Solve the Nested Expression: ((b×6)^5)^2 Using Exponent Rules

Insert the corresponding expression:

$$$\left(\left(b\times6\right)^5\right)^2=$

To solve the problem, we need to simplify the expression $\left(\left(b \times 6\right)^5\right)^2$.

We will apply the power of a power rule in exponents, which states:

• For an expression $(x^m)^n$, it simplifies to $x^{m \times n}$.

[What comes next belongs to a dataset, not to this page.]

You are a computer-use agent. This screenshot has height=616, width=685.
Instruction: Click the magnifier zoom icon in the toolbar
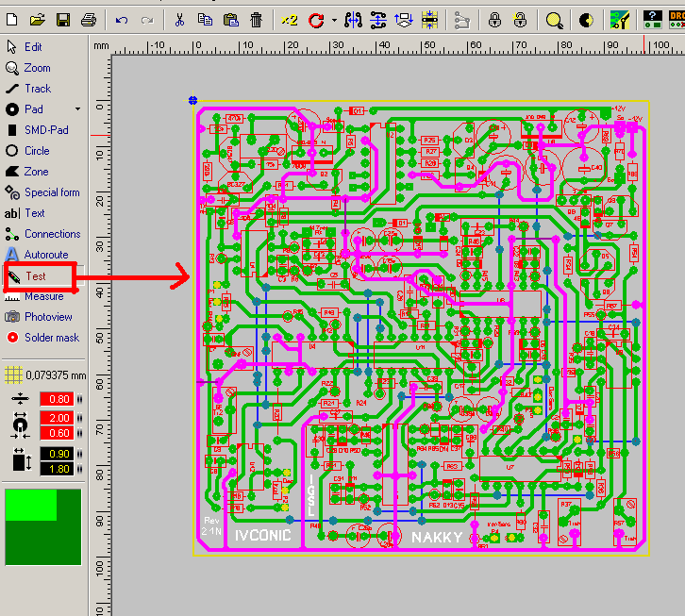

Applying this rule to our expression:

$\left(\left(b \times 6\right)^5\right)^2 = \left(b \times 6\right)^{5 \times 2}$

Calculating the new exponent:

$5 \times 2 = 10$

Therefore, the simplified expression is:

$\left(b \times 6\right)^{10}$

We will now compare this to the given multiple-choice answers:

• Choice 1: $\left(b\times6\right)^3$ - Incorrect
• Choice 2: $\left(b\times6\right)^{10}$ - Correct
• Choice 3: $\left(b\times6\right)^7$ - Incorrect
• Choice 4: $\left(b\times6\right)^{\frac{2}{5}}$ - Incorrect

In conclusion, the correct answer is $\left(b\times6\right)^{10}$, which matches Choice 2.